I can feel the spirit behind Sterling Memorial Library and the Law School, whose Gothic touches seem appropriate to the ideals the buildings represent. Knowledge and The Law, with capital letters, can wear a Gothic style with a straight face. It makes sense, on some level, to enshrine these concepts; Gothic structures, with their ingrained connotation of spirituality, seem appropriate. Dressing undergraduate life in the same style, though, is a little bizarre. In my more cynical moments, I think the concept that the residential colleges enshrine is “I Got Into Yale.” Our first years in the academy, I think, should be ones of humble exploration and experimentation, yet the places we’re expected to dwell send a message of “You did it!” instead of “You need to figure out how you’re going to do it.”

 

I sat down with Elihu Rubin, who teaches courses in political science and architecture that deal with the American city, and tried to get a grip on how the University works as an architectural locus.
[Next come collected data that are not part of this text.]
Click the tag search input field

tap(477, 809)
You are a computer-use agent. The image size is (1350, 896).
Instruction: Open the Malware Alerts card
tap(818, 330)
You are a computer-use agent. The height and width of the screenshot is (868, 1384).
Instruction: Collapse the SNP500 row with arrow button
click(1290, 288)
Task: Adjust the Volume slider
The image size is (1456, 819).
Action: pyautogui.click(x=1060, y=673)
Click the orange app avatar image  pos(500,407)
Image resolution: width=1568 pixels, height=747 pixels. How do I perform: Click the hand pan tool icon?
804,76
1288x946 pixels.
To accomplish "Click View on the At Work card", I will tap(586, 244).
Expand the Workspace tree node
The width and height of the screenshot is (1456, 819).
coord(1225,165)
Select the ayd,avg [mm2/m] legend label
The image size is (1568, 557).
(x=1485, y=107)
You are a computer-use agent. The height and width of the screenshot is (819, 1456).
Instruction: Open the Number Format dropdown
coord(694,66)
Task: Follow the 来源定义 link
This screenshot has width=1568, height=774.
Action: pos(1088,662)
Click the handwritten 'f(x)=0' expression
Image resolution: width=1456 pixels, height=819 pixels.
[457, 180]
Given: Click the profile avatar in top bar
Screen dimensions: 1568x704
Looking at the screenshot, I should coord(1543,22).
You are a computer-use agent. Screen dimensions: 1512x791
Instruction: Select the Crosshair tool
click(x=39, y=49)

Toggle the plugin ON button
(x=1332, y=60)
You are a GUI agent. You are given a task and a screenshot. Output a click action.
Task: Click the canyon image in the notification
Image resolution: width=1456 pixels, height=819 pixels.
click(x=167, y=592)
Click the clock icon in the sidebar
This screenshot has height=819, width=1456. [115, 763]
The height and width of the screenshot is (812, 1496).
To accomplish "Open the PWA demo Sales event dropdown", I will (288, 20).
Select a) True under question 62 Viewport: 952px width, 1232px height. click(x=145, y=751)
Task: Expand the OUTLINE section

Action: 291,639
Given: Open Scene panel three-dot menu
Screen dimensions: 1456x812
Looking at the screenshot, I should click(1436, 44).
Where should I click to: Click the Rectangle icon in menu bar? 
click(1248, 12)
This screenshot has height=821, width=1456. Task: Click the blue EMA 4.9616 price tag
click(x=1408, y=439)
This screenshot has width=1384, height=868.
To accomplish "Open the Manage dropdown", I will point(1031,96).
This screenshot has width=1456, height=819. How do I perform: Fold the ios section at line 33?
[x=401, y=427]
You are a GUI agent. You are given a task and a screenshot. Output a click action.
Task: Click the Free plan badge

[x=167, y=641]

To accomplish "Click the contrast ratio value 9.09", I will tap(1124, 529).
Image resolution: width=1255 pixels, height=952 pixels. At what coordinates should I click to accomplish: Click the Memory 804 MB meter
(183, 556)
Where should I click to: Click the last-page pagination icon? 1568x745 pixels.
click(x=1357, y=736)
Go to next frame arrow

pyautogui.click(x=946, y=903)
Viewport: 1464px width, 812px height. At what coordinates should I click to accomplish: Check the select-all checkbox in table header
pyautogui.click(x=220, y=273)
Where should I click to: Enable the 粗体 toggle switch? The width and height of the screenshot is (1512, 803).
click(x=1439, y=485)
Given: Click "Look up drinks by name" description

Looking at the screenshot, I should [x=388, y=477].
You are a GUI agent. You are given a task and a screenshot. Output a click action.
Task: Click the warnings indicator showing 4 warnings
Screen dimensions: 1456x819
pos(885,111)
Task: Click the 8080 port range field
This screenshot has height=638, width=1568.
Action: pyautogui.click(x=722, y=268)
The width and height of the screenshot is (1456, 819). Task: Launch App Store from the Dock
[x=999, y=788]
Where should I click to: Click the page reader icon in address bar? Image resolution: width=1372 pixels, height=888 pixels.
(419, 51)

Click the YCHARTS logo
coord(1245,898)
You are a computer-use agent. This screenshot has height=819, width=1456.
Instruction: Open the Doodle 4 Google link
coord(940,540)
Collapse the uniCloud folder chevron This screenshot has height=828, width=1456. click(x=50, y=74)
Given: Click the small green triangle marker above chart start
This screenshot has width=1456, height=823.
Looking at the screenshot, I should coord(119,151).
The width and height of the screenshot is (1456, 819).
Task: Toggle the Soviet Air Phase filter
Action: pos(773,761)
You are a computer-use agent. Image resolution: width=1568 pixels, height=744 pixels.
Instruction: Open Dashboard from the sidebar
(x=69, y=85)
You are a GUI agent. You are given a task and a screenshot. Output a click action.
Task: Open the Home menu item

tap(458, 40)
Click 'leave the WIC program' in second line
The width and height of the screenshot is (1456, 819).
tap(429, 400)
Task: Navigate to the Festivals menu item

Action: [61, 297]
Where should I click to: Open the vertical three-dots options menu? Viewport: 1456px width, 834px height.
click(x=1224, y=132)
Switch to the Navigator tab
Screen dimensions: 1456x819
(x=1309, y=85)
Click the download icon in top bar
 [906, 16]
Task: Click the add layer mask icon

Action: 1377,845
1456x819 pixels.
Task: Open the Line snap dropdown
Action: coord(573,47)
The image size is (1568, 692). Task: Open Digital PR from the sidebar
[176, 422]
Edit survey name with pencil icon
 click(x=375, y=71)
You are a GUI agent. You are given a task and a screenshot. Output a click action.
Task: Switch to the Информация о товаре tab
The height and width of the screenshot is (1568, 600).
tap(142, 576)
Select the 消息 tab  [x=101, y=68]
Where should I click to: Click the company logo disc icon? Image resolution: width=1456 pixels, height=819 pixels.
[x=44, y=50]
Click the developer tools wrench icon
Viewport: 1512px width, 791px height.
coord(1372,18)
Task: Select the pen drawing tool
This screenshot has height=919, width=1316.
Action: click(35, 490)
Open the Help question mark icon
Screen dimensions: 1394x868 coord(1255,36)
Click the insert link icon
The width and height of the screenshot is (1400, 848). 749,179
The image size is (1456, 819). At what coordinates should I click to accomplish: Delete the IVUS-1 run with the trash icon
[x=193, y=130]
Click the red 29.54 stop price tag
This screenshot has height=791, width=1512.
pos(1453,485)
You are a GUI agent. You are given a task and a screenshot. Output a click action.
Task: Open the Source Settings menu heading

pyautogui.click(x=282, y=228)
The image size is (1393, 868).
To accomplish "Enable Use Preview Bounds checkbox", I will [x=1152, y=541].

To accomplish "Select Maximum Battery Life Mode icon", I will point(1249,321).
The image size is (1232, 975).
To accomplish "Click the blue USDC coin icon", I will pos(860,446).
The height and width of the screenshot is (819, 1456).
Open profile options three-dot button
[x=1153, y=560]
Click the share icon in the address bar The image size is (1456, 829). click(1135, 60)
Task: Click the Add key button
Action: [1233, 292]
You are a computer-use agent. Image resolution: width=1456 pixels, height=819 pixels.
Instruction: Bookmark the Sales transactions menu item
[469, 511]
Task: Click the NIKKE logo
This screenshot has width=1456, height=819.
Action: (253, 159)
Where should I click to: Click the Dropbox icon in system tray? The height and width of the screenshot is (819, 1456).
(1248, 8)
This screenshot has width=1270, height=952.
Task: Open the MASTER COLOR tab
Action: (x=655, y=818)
He pointed out that Beinecke Library, the YUAG, Rudolph Hall, the British Art Center, Ingalls Rink, and Morse and Ezra Stiles colleges, to name a few, belong to a two-decade span of Yale’s history between 1953 and 1974, a period when modernist architecture was shorthand for progress. Yale used this opportunity to partially reinvent itself: Yale’s modernist period was in some sense a physical declaration of the changing values of the University. The skins of these buildings don’t match one another the way that Yale Gothic buildings do, but they belong to a distinct ideological and spiritual moment. Further, unlike the Yale Gothic spread of campus, the modernist period of building at Yale could persist in dialogue primarily with itself. In 1962, as builders finished work on Morse and Stiles, the modernist movement had not been given a capstone, declared “over,” schematized.

Of course, that capstone has now been set. To build new colleges with a modernist rather than a Gothic palette would be to direct a potential future back to a defined past. It would be branding of a different look, but it would still be branding. I want to know what a questioning style looks like, a building or set of buildings that can refer to its past without necessarily confirming it. I have had the sense before of belonging to a common project, one that includes great chasms of difference between members, between visions of what is good.

The questioning style allows such differences to thrive; it is relentlessly opposed to stasis. It does not supply answers nor take sides. There is something of the workbench in it, something of the laboratory, of the stage, the battlefield, of the simple and orderly home. It does not pat you on the head for merely being there. It orbits at its center an empty space, not empty because it lacks content, empty because its statement is, “Here is where you do the thing. Whatever it is, make it worth this space. Deserve this chance.” Empty because it’s getting the hell out of the way of you, and everyone you share it with, and the crackling of human power that abides between you. Empty as the vacuum that surrounds the filament of a light bulb.  At Yale we have the privilege of an inordinately powerful, oddly unchallenged auspice, an improbable abundance of resources and time. If this questioning style is possible anywhere, it’s here. To build another set of Yale Gothic colleges is to use our unlikely gifts to confirm that we have unlikely gifts.

I don’t mean to make this critique as an aesthetic resource. Or any kind of ethical authority. Or an authenticity-hound. Nor do I mean to make it as an outsider. The Yale I’m critiquing includes me, despite the fact that I’m a lefty agrarian with longish hair, unemployable as a consultant, who doesn’t play sports and isn’t from the East Coast and can’t do math above a high school level and transferred here eight months ago from a utopian-experimental community college. I’m not trying to level accusations or indictments or offer a vision of what the content of undergraduate life ought to be. I’m trying instead to have us focus our attention a little more on how we clothe ourselves in buildings, how those buildings radiate beyond their physical forms, and how we subject ourselves to a strange dissonance when we let our architecture substitute for the confirmation we create through action. To Yale, we hope, it is given that we will make new things, preserve the sense that we must continually prove ourselves, and persist in making demands even as we acknowledge past successes. When Yale builds, it is to its own credit and benefit to promote this.